WORK INSTRUCTION: Only one stretch of the data below is needed: the line with "Click the browser forward arrow" through the last line. Output it exactly and drop the pictures.

THE RECORDS:
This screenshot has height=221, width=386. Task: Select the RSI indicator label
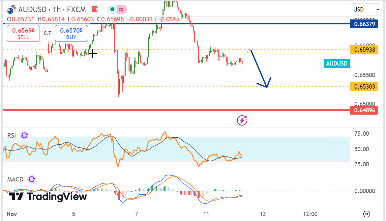click(12, 135)
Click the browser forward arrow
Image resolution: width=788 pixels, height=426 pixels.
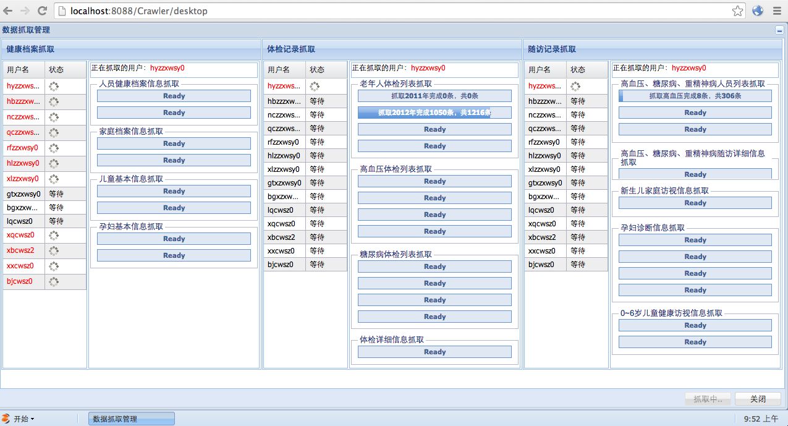click(x=25, y=11)
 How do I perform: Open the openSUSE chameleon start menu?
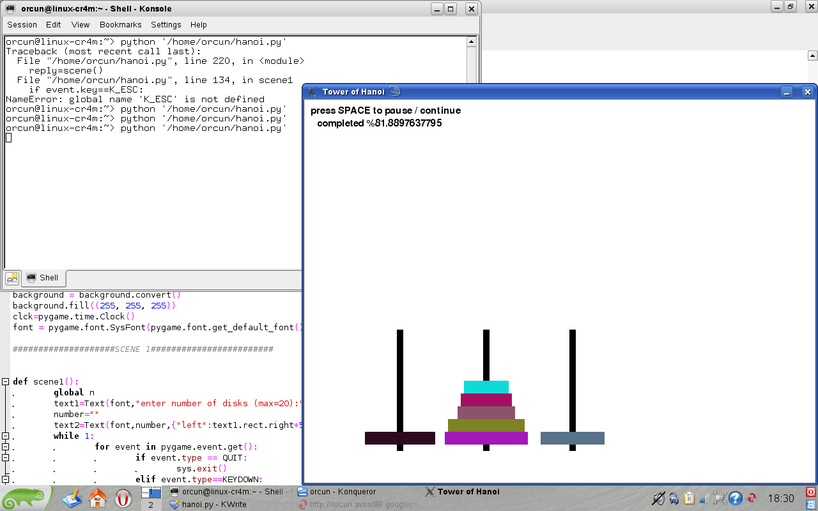coord(27,498)
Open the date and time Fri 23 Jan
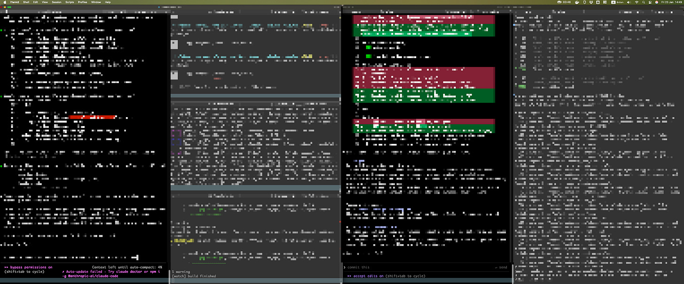Viewport: 684px width, 284px height. click(668, 2)
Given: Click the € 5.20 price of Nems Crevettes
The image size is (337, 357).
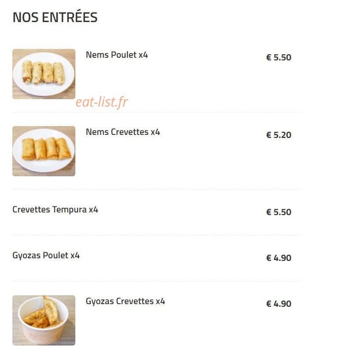Looking at the screenshot, I should coord(279,135).
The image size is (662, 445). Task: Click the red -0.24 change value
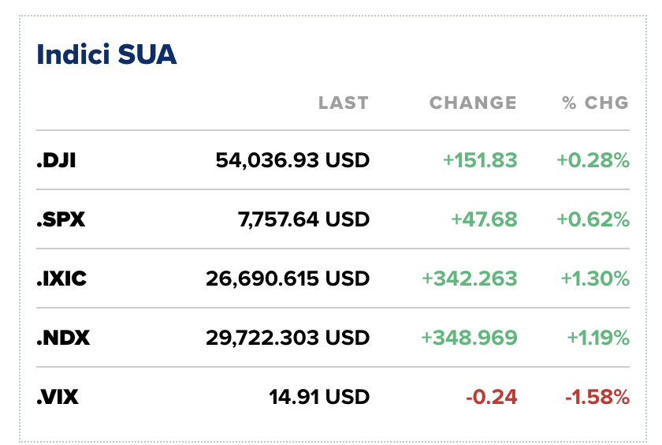492,397
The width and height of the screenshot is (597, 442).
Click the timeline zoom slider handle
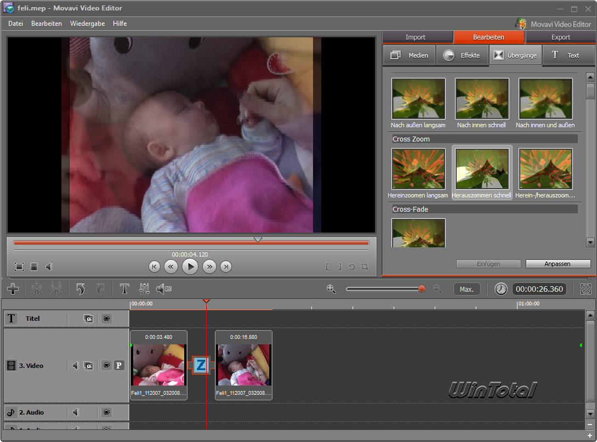coord(422,289)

EXERCISE OUTPUT:
Click the browser forward arrow
Image resolution: width=788 pixels, height=426 pixels.
click(x=25, y=11)
 How do I perform: Open the openSUSE chameleon start menu?
coord(27,498)
Open the date and time Fri 23 Jan
Viewport: 684px width, 284px height. click(668, 2)
Given: Click the € 5.20 price of Nems Crevettes
The image size is (337, 357).
Looking at the screenshot, I should coord(279,135).
The image size is (662, 445). Task: Click the red -0.24 change value
492,397
The width and height of the screenshot is (597, 442).
Click the timeline zoom slider handle
coord(422,289)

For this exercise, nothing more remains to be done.